* Selected passage *
Segment Open

It’s been a year since my last post.
On July 9, 2013, I learned that a grant was not funded.
On July 11, 2013, I learned that my contract was contingent on that grant.
My contract had a year left on it. My husband hadn’t found a job in Kirksville during the 3 years we’d been there, so he applied for jobs in Columbia and immediately got 2 offers. We moved to Columbia and I finished out my contract working from home.
My contract ended June 30, 2014. I’m not a scientist anymore!
(I say this tongue-in-cheek. Of course, I am trained as a scientist, and I spent many years actively being a scientist. I will always think like a scientist whether I’m actively engaged in scientific research or not.)
Since I started bicycling for transportation 10 years ago, I’ve been tempted to change careers. As my dissatisfaction with academic research failed to decrease, and my interest in traffic and transportation increased, this made more and more sense. But with my husband in school and then unemployed in Kirksville, we were dependent on my paycheck. There wasn’t a good time to jump ship.
When I got the news that my contract wasn’t going to be renewed, I was almost relieved. And when my husband got a job, I was ecstatic. Finally, I have the opportunity to switch careers. I enrolled in an online Master’s Program in Sustainable Transportation through the University of Washington.
My career in academia was a disappointment. Through my involvement in the National Postdoctoral Association, I wanted to help drive change, but I was teeny tiny ineffectual cog in a huge broken machine. I thought my position at a private osteopathic medical college would be different. It’s a private institution and so not constrained by tax funding. It’s an osteopathic medical college and so has to think outside the box. And it was different. But in the end, it was still unsuccessful.

Segment Closed

Stored data entries:
Segment Open

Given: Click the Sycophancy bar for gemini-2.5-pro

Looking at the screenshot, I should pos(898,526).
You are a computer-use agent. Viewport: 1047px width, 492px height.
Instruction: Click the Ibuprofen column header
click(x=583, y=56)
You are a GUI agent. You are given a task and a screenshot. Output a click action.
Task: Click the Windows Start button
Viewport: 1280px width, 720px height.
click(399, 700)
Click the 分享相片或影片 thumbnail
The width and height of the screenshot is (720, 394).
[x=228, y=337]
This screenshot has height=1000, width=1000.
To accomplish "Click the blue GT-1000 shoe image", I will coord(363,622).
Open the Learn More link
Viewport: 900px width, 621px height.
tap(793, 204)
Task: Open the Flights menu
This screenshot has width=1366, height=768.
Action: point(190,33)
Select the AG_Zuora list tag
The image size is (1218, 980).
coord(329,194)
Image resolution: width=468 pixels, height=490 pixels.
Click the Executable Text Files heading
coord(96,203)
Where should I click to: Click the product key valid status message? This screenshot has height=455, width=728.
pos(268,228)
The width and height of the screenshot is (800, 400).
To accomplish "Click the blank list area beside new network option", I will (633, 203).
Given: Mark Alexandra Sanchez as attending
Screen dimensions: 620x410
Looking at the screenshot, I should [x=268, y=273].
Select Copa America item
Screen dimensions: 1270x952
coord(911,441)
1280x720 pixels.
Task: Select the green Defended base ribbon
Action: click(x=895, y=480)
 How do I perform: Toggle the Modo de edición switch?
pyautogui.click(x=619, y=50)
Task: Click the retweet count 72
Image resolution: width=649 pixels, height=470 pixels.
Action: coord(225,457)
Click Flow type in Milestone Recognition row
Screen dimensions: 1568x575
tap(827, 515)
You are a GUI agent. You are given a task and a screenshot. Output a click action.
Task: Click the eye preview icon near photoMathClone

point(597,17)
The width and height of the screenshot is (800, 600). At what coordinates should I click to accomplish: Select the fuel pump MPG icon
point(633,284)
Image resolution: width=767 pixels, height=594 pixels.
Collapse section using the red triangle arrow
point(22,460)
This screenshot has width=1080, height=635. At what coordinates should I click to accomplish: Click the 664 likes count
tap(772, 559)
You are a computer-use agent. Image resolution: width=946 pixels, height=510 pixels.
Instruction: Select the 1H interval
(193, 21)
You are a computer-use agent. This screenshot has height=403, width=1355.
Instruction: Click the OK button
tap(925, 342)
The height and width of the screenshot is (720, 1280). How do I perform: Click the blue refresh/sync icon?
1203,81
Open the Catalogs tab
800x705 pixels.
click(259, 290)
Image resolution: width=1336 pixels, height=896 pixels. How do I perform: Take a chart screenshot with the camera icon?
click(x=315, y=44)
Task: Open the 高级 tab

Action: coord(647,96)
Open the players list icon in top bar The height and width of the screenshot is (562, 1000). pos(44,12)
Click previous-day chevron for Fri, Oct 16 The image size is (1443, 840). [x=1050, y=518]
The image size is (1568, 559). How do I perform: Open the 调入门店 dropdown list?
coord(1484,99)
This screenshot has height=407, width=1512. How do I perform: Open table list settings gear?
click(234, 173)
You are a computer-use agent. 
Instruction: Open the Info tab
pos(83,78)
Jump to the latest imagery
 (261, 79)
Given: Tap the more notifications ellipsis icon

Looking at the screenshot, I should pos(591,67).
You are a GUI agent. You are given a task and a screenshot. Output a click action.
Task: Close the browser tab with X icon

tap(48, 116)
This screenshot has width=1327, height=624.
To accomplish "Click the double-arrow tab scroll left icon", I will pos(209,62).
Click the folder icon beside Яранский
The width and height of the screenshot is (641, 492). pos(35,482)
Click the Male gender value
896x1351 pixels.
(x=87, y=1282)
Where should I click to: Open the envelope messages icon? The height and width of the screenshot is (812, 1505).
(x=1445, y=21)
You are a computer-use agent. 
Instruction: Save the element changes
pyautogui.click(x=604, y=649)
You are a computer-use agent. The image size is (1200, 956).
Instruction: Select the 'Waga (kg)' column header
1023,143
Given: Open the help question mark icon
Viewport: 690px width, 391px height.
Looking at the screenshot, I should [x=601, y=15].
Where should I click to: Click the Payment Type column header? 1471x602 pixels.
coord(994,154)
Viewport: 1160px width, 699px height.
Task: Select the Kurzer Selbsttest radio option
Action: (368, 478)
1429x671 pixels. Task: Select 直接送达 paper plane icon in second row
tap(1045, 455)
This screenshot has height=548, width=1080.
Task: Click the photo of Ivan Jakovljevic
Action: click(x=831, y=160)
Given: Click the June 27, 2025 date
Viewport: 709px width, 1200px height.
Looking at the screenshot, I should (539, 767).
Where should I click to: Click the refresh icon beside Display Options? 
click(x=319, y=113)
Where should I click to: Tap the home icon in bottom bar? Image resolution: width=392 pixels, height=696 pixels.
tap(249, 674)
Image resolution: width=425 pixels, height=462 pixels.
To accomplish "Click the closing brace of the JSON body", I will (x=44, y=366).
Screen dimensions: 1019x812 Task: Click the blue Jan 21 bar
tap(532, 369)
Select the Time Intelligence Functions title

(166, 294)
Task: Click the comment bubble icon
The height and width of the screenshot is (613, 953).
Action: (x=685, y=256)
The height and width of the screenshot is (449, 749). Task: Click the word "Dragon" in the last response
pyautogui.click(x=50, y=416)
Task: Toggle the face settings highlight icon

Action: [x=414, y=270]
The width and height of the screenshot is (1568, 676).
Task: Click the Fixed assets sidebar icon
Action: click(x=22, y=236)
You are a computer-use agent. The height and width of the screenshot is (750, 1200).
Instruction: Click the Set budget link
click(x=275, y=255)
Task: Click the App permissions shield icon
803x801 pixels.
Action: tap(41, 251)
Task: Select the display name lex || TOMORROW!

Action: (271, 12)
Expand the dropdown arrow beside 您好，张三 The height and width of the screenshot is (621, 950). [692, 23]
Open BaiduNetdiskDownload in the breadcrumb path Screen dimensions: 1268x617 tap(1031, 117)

Segment Closed

* Directions *
• A. In the post about leaving academic research, why did the writer expect the job at a private osteopathic medical college to be different?
• B. Pick up the post about leaving academic research after its final sentence and continue it.

* Task responses *
• A. Because it is a private institution, it is not constrained by tax funding. Because it is an osteopathic medical college, it has to think outside the box.

• B.
Some might argue that it was me. A better person would have succeeded. I disagree. I’m a smart cookie, an educated and competent cookie. I lacked the resources I needed to succeed in the time frame I was given: I was expected to have external funding in 3 years. In the current funding climate, that is an unrealistic expectation and it was not made clear to me up front. I knew I was expected to seek external funding. I did not know I was expected to have it in 3 years.
However, I don’t mind that it turned out the way it did. I felt an obligation to try to make a go of it, to try not to waste the PhD and the long miserable years of postdoc servitude. I realize now that that attitude is one of throwing good money after bad, only it was the good years of my life I was throwing after bad years.
There were some parts I loved. I don’t miss those parts, because I can keep those elements in my post-science life, just not in the same way. For example, I won’t be reviewing NIH grants, I’ll be reviewing plans for a bicycle path. I admit I do get a certain amount of satisfaction in saying, “I was a biomedical research professor,” instead of saying, “I was in biomedical research,” as I would have said if I had left during my postdoc years.
I’m tempted to end this journal with the excitement and optimism I feel about my new career, but I will refrain because it is not part of this story. Let’s just say that Research Eyes is in a better place.